Violência

Por Francisco Bosco
O GLOBO

No sábado assisti a uma parte do programa “Globonews Painel”, cujo tema era a violência nas manifestações desde junho e em seus desdobramentos para além do espaço das ruas. Ouvi o debate de forma entrecortada, porque estava sozinho com minha filha, que acordou chorando e solicitando minha atenção. A conversa contava com a presença de Roberto DaMatta, Bolívar Lamounier (FOTO) e Fernando Schüler, além da mediação de William Waack. Até onde pude ver, o tom predominante, incentivado pelo mediador, era o de condenar a violência e insistir no estabelecimento de limites para os protestos. Não posso comentar o debate, estou apenas me servindo dele para introduzir minha perspectiva sobre o problema da violência no presente contexto brasileiro.

Tenho horror à violência. Em minha experiência como morador do Rio de Janeiro, já sofri inúmeras situações de violência real, parte ligada à polícia, parte ligada a traficantes ou assaltantes. É terrível a vertigem súbita da desproteção simbólica. De repente uma força sombria assoma anulando as instituições impalpáveis da moral, do pacto social, da lei e do respeito humano — instaurando o domínio do arbítrio e nos submetendo por um momento à vida nua, existência destituída de simbólico, pura humilhação e medo.

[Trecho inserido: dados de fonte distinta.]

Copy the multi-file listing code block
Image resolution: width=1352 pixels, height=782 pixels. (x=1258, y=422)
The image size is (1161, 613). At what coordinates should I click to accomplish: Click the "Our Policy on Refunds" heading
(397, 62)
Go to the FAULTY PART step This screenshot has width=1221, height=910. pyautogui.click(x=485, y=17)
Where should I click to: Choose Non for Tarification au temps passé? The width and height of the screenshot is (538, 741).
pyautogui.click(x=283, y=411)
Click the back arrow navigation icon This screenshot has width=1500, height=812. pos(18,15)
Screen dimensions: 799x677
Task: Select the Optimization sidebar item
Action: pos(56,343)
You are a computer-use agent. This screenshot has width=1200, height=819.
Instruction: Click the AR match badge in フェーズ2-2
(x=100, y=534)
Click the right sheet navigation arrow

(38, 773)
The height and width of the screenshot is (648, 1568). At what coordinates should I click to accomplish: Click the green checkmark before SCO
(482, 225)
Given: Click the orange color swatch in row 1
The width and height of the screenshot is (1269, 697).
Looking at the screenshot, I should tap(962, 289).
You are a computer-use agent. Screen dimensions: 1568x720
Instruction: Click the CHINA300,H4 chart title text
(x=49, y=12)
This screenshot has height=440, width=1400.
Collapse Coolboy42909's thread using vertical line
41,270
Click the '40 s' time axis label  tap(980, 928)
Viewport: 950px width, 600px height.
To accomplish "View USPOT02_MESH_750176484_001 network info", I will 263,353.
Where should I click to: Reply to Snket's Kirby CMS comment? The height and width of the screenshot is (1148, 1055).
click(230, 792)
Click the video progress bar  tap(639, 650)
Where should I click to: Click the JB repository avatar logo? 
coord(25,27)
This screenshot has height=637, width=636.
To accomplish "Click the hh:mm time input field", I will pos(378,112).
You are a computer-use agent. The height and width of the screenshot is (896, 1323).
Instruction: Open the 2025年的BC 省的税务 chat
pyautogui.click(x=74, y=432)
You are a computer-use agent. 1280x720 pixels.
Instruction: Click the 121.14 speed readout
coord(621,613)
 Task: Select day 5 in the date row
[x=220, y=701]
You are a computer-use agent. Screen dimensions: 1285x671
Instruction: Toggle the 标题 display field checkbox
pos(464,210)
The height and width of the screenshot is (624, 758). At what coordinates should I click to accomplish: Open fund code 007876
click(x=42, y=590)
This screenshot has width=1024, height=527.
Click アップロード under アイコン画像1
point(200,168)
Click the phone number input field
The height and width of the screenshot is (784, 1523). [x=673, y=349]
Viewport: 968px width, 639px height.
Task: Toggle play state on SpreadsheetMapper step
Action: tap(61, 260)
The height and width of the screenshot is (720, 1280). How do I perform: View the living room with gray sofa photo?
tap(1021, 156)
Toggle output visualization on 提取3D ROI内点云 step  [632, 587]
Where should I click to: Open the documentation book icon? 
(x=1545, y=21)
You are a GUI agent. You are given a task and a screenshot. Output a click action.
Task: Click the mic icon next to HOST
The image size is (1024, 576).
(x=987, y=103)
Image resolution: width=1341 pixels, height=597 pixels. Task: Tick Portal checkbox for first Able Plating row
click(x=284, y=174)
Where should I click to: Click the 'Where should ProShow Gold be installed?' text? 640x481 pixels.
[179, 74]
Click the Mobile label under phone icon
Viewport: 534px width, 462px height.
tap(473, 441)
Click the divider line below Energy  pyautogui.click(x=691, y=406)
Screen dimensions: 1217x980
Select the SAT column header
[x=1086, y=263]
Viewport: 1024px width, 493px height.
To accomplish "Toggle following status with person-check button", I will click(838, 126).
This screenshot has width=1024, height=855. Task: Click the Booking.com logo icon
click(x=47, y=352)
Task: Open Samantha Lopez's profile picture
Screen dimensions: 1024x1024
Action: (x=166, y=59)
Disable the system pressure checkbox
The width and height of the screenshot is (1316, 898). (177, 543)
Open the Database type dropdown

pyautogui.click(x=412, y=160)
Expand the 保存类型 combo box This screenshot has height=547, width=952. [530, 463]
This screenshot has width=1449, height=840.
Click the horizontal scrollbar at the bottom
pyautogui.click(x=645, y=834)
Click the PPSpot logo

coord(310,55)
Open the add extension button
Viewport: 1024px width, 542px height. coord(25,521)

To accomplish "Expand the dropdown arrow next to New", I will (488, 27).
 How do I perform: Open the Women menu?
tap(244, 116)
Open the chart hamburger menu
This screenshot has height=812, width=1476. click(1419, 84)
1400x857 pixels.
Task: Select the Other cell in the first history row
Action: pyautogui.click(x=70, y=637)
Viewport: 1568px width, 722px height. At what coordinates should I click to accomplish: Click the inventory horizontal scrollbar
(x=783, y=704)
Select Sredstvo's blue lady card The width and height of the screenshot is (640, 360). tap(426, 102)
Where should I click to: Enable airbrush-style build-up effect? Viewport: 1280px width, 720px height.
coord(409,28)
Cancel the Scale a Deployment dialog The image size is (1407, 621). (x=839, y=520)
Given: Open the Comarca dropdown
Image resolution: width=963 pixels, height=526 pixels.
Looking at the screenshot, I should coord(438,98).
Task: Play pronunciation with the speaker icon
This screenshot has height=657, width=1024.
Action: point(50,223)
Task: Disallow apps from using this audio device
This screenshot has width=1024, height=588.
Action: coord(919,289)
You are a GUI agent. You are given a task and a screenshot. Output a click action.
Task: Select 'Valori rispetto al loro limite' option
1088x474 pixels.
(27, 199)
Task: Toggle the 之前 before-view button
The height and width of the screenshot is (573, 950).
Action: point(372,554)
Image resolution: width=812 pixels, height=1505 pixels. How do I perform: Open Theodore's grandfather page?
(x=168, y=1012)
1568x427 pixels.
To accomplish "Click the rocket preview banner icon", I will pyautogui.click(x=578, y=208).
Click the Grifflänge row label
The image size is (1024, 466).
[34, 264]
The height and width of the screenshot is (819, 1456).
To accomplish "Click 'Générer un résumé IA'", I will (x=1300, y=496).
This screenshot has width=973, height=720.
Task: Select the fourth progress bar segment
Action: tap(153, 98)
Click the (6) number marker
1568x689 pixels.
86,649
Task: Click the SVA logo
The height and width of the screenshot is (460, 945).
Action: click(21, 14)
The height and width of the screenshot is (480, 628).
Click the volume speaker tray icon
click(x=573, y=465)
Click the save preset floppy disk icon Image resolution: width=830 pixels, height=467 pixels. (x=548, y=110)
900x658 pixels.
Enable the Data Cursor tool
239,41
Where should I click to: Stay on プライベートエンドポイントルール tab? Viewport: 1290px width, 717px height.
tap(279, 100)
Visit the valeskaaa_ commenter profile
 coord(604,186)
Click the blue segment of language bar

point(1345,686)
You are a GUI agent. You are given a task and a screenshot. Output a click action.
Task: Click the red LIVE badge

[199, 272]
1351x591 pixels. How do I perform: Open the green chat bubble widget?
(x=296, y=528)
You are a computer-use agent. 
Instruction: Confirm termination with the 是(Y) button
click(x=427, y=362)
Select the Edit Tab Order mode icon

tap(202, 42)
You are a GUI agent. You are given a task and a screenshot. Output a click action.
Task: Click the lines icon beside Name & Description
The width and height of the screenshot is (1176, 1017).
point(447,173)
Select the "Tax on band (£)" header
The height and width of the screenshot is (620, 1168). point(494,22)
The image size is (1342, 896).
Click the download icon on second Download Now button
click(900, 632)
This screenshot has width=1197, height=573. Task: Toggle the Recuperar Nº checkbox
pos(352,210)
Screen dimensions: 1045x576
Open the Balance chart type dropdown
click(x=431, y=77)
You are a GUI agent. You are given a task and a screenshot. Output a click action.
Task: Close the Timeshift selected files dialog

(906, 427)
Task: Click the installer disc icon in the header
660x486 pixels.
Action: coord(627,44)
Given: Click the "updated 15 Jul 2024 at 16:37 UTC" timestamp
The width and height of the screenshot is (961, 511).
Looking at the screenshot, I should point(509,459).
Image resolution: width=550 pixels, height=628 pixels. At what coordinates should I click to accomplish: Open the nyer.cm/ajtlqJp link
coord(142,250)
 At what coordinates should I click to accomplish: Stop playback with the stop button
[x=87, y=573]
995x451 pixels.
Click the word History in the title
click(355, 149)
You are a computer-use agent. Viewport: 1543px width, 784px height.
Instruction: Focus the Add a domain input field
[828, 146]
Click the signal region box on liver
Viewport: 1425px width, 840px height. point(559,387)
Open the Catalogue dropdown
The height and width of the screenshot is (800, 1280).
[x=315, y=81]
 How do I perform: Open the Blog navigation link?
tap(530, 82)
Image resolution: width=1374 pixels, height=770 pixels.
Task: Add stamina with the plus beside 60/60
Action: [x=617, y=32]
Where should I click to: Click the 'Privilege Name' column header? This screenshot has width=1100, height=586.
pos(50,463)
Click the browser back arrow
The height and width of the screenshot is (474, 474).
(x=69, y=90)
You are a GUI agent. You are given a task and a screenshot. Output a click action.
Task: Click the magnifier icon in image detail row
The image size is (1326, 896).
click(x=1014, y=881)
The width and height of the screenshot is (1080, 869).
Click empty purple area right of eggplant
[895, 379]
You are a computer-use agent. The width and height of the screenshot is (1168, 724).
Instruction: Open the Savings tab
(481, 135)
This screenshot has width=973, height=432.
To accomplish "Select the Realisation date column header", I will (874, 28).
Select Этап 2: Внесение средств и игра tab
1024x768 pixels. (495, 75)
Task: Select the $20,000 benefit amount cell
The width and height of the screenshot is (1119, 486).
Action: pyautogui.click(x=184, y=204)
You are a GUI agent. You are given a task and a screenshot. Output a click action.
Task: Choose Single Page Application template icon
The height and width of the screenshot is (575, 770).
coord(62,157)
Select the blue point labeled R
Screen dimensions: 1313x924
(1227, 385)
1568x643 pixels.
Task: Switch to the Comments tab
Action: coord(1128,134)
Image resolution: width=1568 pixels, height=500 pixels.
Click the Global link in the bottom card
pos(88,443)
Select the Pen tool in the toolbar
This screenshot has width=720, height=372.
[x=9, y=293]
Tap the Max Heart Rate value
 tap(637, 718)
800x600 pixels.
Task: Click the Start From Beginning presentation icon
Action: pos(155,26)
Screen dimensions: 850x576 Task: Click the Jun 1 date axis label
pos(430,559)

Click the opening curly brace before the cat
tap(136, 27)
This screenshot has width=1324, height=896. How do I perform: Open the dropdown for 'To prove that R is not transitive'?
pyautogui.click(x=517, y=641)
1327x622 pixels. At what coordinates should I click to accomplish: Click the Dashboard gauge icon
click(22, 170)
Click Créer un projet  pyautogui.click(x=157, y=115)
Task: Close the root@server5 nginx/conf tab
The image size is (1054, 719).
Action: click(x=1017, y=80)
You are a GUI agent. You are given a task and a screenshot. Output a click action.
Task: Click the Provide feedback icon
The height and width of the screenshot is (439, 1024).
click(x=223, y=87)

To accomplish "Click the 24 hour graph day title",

Desde o início dos protestos, em junho, tem havido diversas formas de violência. Violência real, da parte de determinados grupos de manifestantes e da parte da polícia. Violência simbólica, por meio de práticas discursivas autoritárias, obtusas e opacas. E ainda uma violência ambígua, que não chega à agressão física, num sentido estrito, mas instaura uma zona de ameaça, intimidatória, cujo objetivo é gerar medo. Daria para fazer um compêndio e uma tipologia dessas formas de violência. Em suas modalidades menos graves — menos reais —, elas são indícios de uma democracia imatura, impregnada de revolta e sentimento de injustiça, e cujos agentes de repente se viram em situação participativa, por vezes incorrendo em atos semelhantes aos que recriminam. Todas essas formas de violência podem e devem ser criticadas, e algumas delas devem ser legalmente penalizadas — mas no âmbito crítico e mesmo no âmbito jurídico o contexto deve ser levado em conta, e o contexto é tal que, nele, a violência faz parte de um impasse.

É óbvio que devemos proteger as instituições democráticas e o pacto social contra a violência, mas é igualmente verdade que a violência resulta da fragilidade mesma dessas instituições. Por fragilidade quero dizer falseamento. Num país em que a lei se comprova cotidianamente arbitrária, não há justiça em defender a lei contra a violência que não a reconhece e que a critica em seus próprios termos, uma vez que, precisamente, os mecanismos de protesto garantidos pela lei são falseados (vide a CPI dos Ônibus, por exemplo). Ao mesmo tempo, não se pode defender essa violência, que pode ser justa de certa perspectiva (nem que seja na retribuição da injustiça), mas que transgride o estado de direito. Trata-se de um impasse: o direito não produz justiça, a Justiça não produz direito.

Todo intérprete que não pensar essa relação nesses termos complexos — atribuindo tanta ênfase na condenação da violência quanto na condenação da estrutura que está em sua origem — estará sendo ele mesmo injusto. E, consequentemente, em vez de defender as instituições democráticas estará agindo no sentido de reproduzir o ciclo de injustiça estrutural e violência resultante, ao dar respaldo ao comprazimento antidemocrático das instituições, que perpetuam o impasse.

Enquanto alguns meramente condenam a violência, há pessoas agindo para acabar com suas causas. O coronel Íbis Silva Pereira está à frente de um projeto de formação de novos policiais. Íbis é pós-graduado em Filosofia e História, a favor da descriminalização das drogas e da desmilitarização da PM. Seu trabalho pode ser entendido como uma tentativa de inventar um policial dotado de subjetividade enriquecida por processos morais, produzindo um esvaziamento da paixão triste da violência e o fim da lógica do inimigo. Neste momento, com apoio do coronel Íbis, curadoria de Adauto Novaes e realização da Flupp, está acontecendo no Rio de Janeiro (e breve em outras cidades) um ciclo de conferências para policiais em formação, em que pensadores brasileiros e estrangeiros investigam a constituição da subjetividade violenta. É no trabalho de pessoas como o coronel Íbis e agentes da sociedade civil verdadeiramente interessados na transformação estrutural democratizante da sociedade brasileira (pois muitos só vão até o limite da perda de seus privilégios de classe) que está a solução para o impasse da violência.